On a ridgeline near a popular stretch of the Pacific Crest Trail, five feral bulls, each the size of a small car, were snorting, stomping and pawing the ground — postures indicating they were ready to charge.
The bulls gazed down on human observers; some lowered their footlong horns. Then they lumbered on, trampling the trail and devouring native vegetation in one of California’s newest national monuments.
Peering through binoculars, Terry Anderson, a board member of the Society for the Conservation of Bighorn Sheep, saw a species he doesn’t consider worthy of conservation in the wild lands near Palm Springs.
“They are part of a herd of at least 150 that’s ripping up this monument and scaring the heck out of folks who cross paths with them,” he said. “They also can transmit disease to native bighorn sheep. So, they need to be removed — and I’m all for lethal removal. They don’t belong here.”
Signs posted at trailheads warn of an additional danger. A pack of pit bulls has been killing and eating wild cattle in this nature sanctuary framed by mountains and watered year-round by a river roiling through overlapping biological zones including sandy desert, boulder fields, grasslands and forests.
Jack Thompson, desert regional director of the adjacent Whitewater Preserve, roughly 10 miles northwest of Palm Springs, was only half-kidding when he said, “It’s Jurassic Park just a two-hour drive east of downtown Los Angeles.”
The conflicts have become a local crisis not just because of the wild cattle and dogs, but also because the number of visitors and hikers in the Mojave Preserve and Sand to Snow National Monument has increased dramatically since it received federal designation in 2016, up from 90,000 to 148,000 last year.

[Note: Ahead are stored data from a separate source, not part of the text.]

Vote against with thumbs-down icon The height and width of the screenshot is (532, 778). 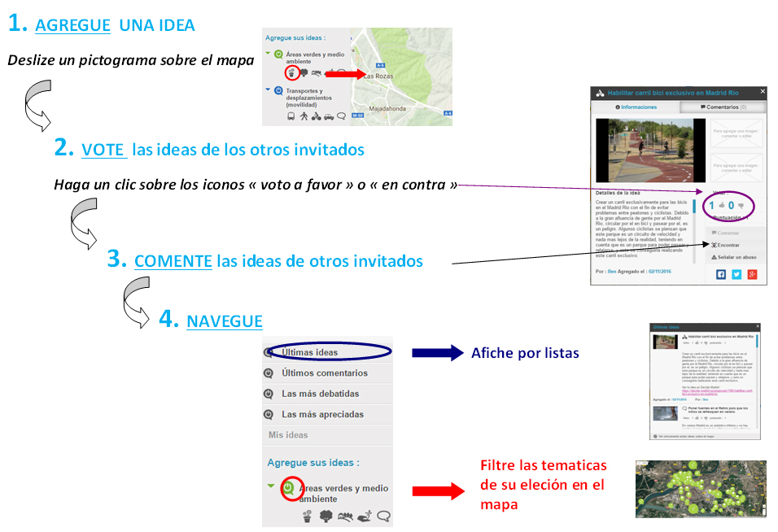click(x=742, y=206)
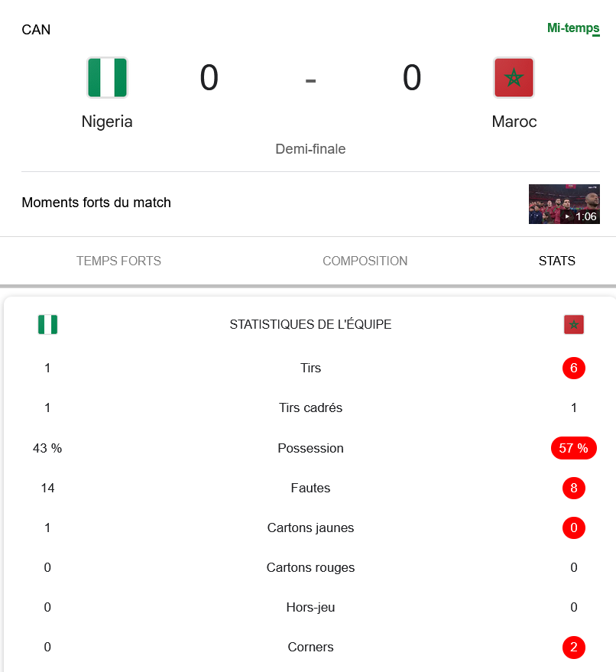Click the small Morocco flag in statistics header
Screen dimensions: 616x672
pos(573,324)
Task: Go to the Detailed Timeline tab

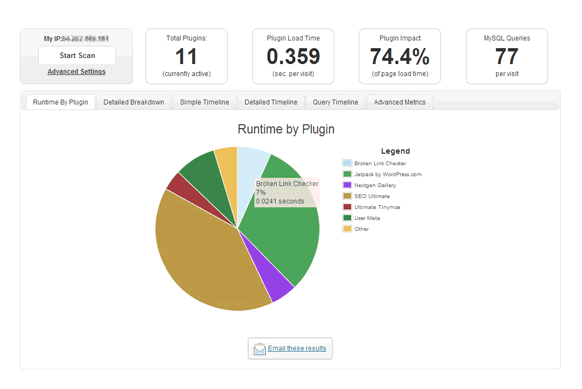Action: coord(271,102)
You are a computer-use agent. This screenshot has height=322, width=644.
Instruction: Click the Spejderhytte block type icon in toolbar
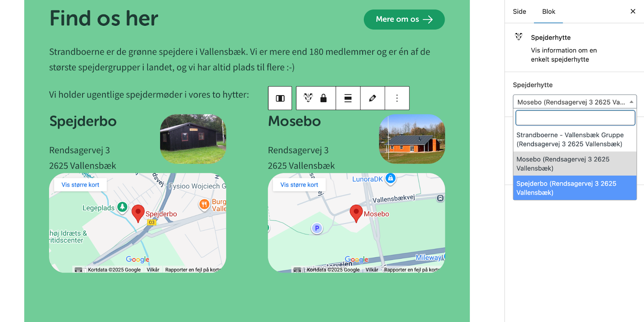pyautogui.click(x=308, y=98)
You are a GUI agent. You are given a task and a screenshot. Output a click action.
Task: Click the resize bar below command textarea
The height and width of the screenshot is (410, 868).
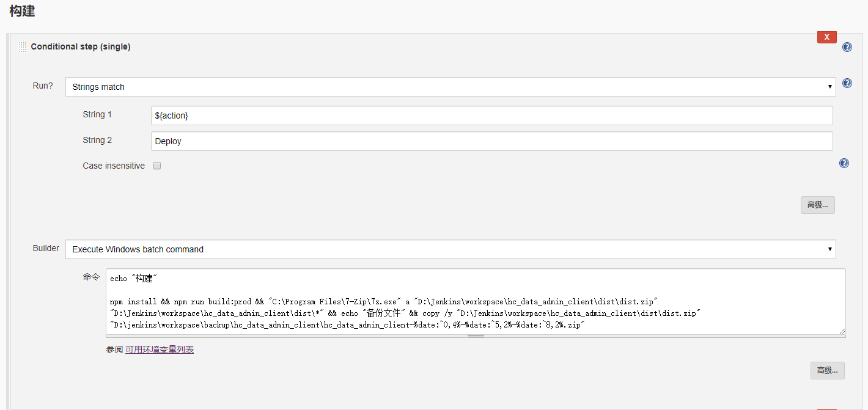click(x=476, y=336)
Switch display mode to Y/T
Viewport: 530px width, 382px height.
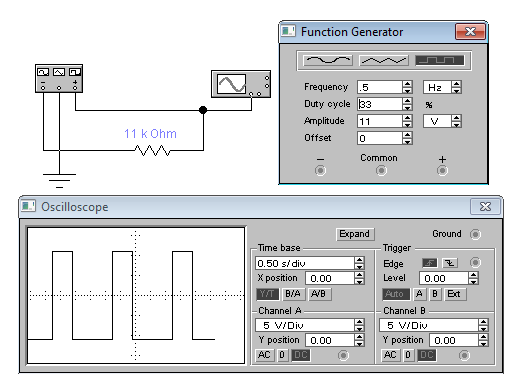pos(268,294)
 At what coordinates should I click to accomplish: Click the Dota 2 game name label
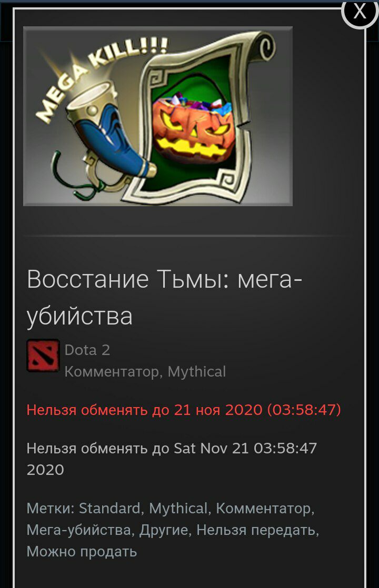(x=87, y=350)
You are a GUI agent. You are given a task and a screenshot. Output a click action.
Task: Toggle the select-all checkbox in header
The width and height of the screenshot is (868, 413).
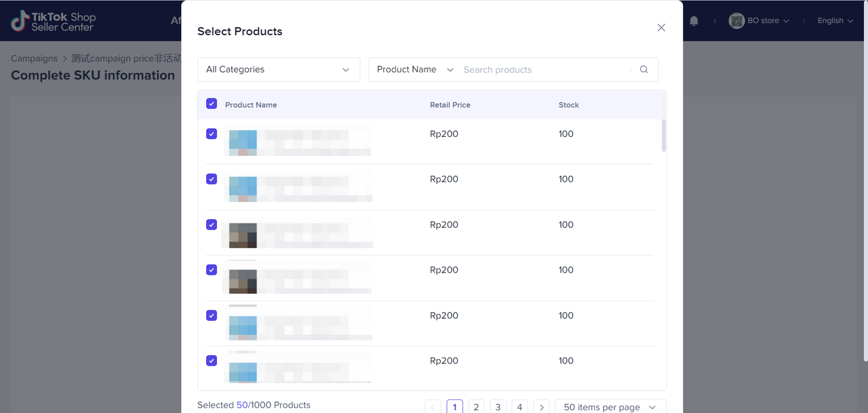tap(212, 104)
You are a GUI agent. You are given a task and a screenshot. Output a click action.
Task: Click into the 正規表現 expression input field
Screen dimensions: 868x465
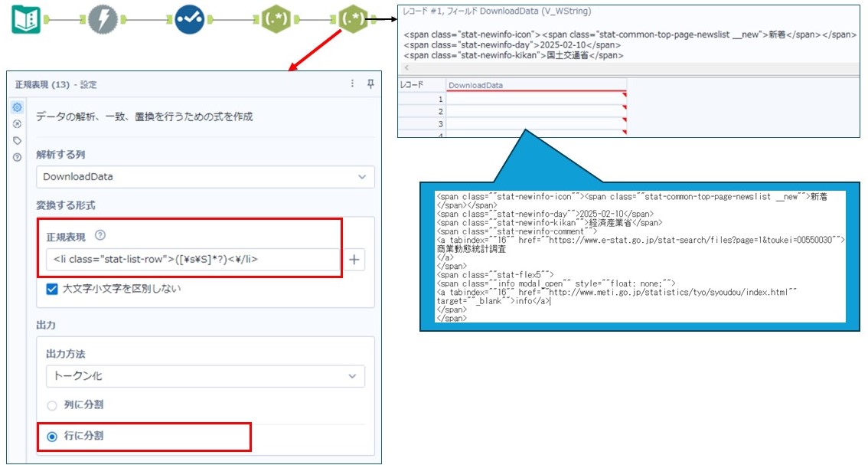[191, 260]
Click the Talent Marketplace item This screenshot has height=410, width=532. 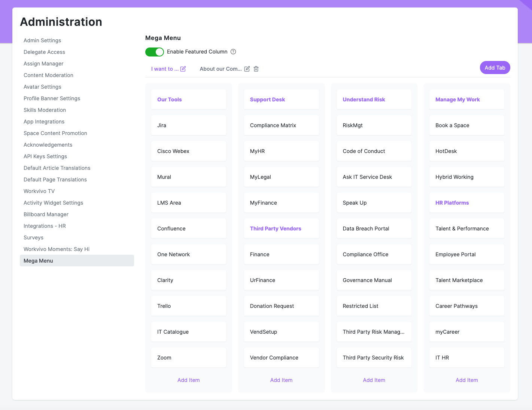[466, 280]
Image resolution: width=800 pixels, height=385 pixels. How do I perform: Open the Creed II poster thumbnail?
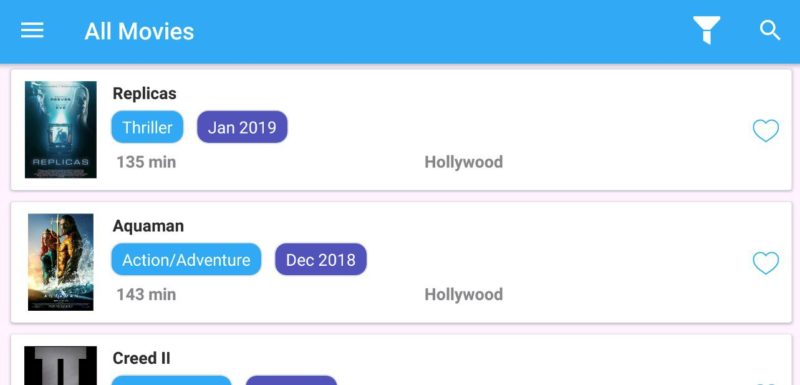pos(61,366)
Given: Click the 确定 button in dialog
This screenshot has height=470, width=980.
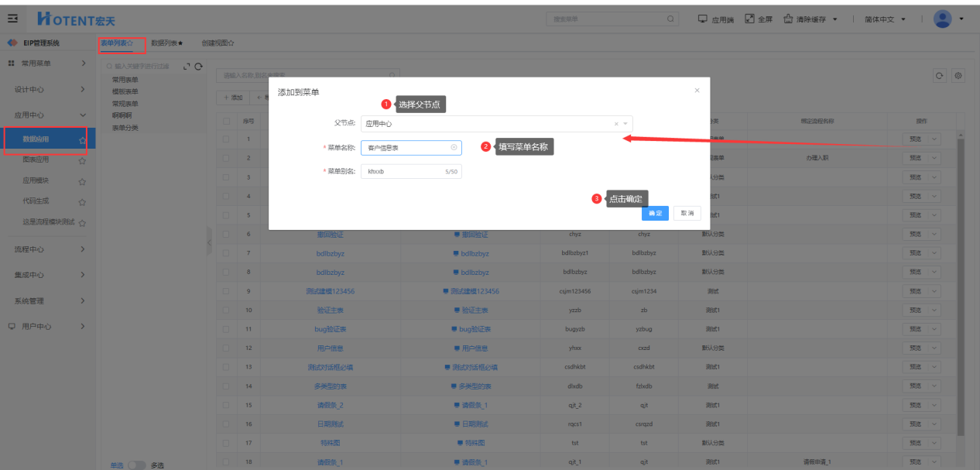Looking at the screenshot, I should click(655, 213).
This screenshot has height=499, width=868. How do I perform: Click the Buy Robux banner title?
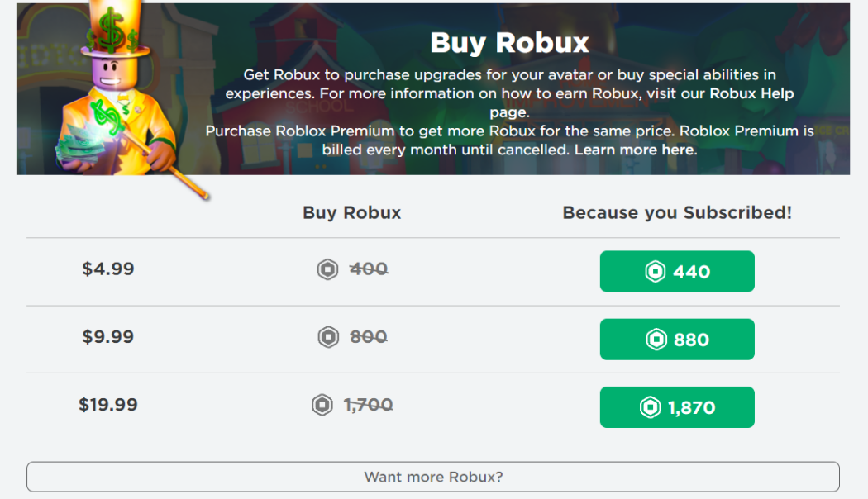tap(509, 42)
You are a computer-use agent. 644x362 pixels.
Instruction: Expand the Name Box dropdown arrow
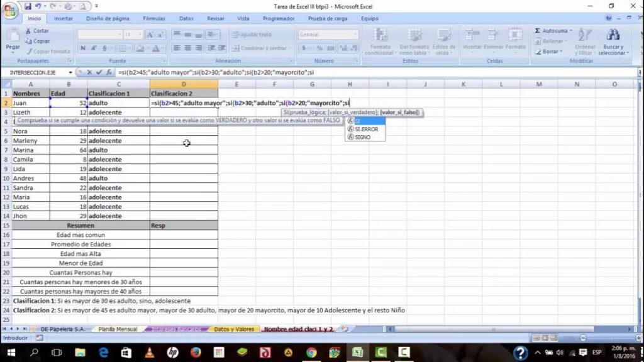[70, 72]
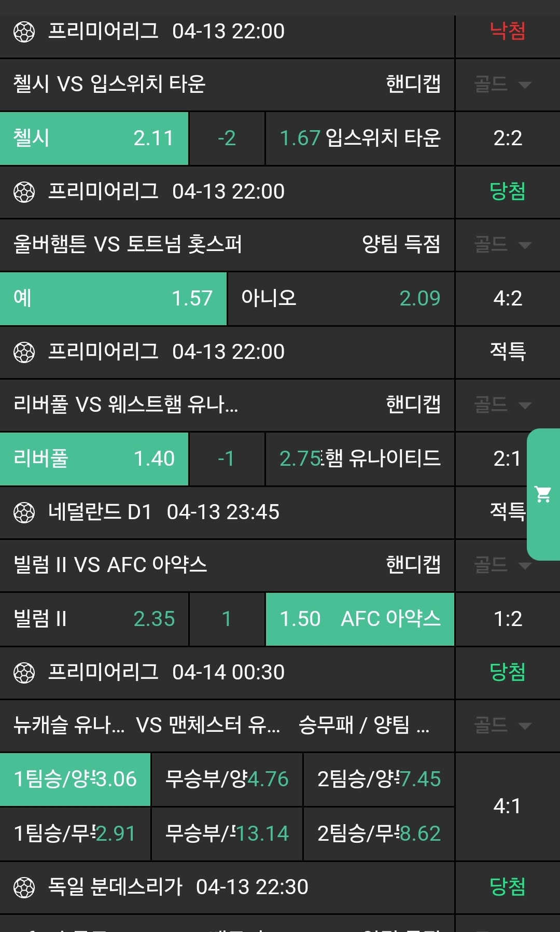560x932 pixels.
Task: Select the 리버풀 1.40 handicap option
Action: coord(94,459)
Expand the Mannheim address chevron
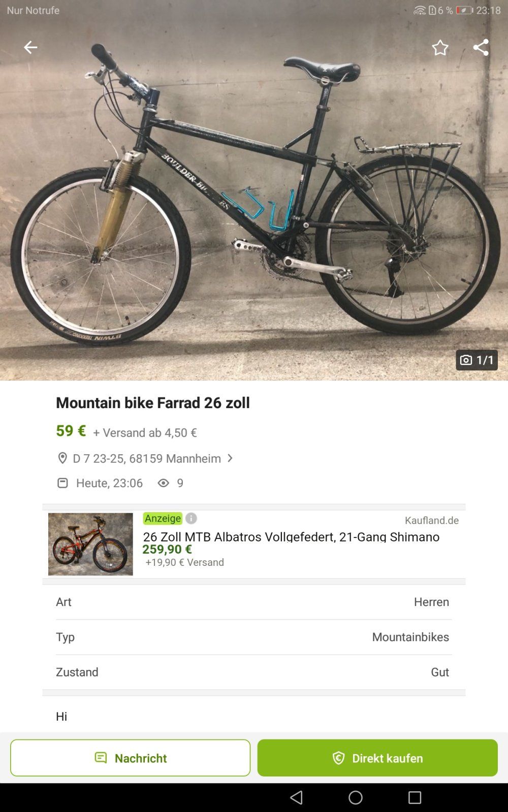 [230, 458]
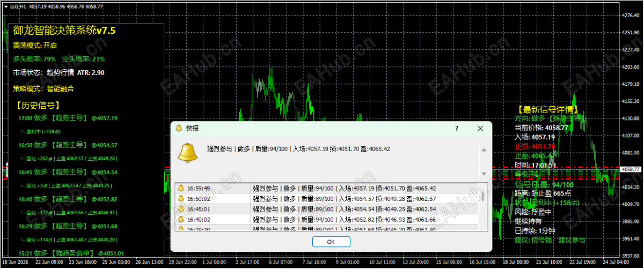Click the message area scroll up arrow
The width and height of the screenshot is (644, 269).
[484, 150]
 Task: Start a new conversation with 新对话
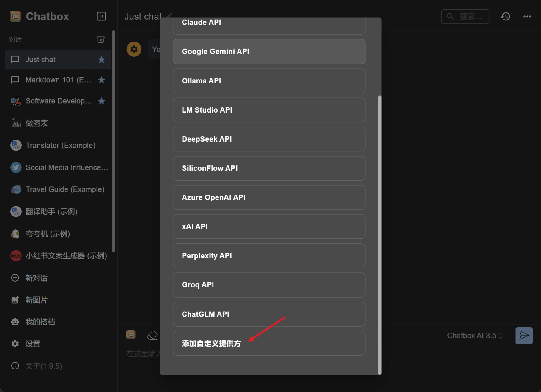click(x=36, y=278)
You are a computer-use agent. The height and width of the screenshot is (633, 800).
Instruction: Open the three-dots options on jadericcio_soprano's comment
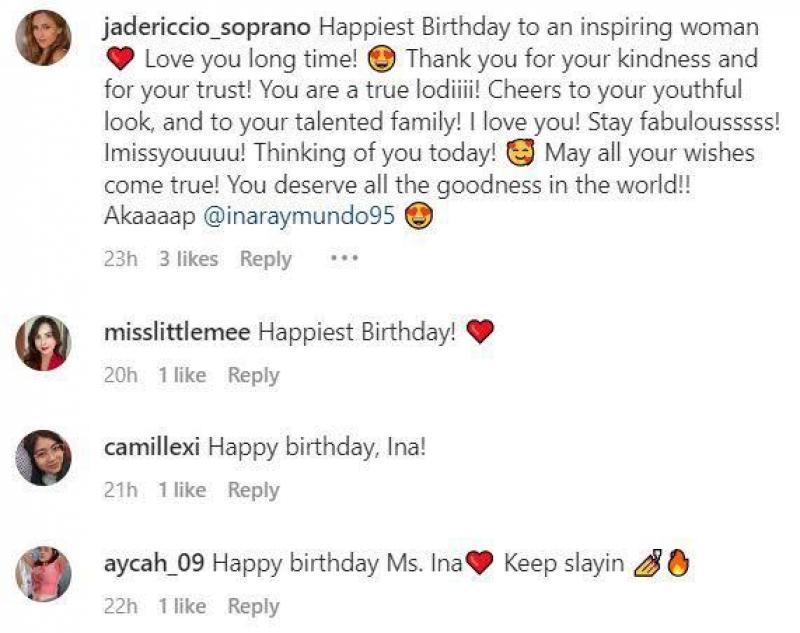click(344, 258)
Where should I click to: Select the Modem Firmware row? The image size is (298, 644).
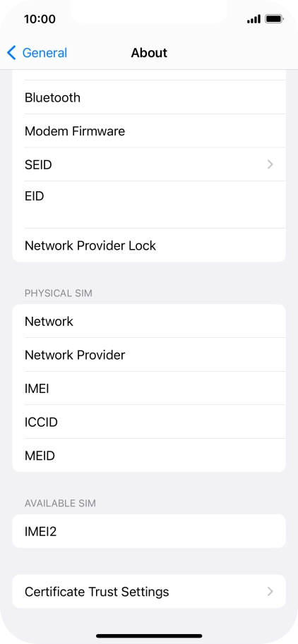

There are cattle, including some that are wild, spread across California’s millions of acres of open lands. But the size of this feral herd and its proximity to one of the most popular wilderness trails in the state make it a vexing problem for federal land managers. Because of a lack of cellphone service in portions of these canyon lands, it wouldn’t be easy to summon help in the event of a stampede or goring.
Conservation groups including the Pacific Crest Trail Association are urgently calling on federal land managers to take action.
The U.S. Forest Service and Bureau of Land Management, which co-manage the monument’s 101,000 acres as wilderness, said they plan in March to dispatch a team of federal land managers, biologists and representatives of the nearby Morongo Band of Mission Indians reservation to come up with a strategy and funds to eliminate the unbranded cattle and collarless dogs.
That process, however, could grind on for months because the animals are crossing jurisdictional boundaries of agencies and governments including the Forest Service’s San Bernardino National Forest, the Wildlands Conservancy’s Whitewater Preserve and the Morongo reservation. In addition, any effort to remove the animals must comply with myriad state and federal wildlife regulations.
California Fish and Wildlife authorities were unsuccessful in an attempt this year to lure the dogs into traps baited with food.
In the meantime, an estimated 150 feral cattle — roughly one-third of them bulls weighing as much as 2,000 pounds — are reshaping scenic canyons and slopes with their appetites and hooves. They are carving new trails and wiping out grasses that anchor soil.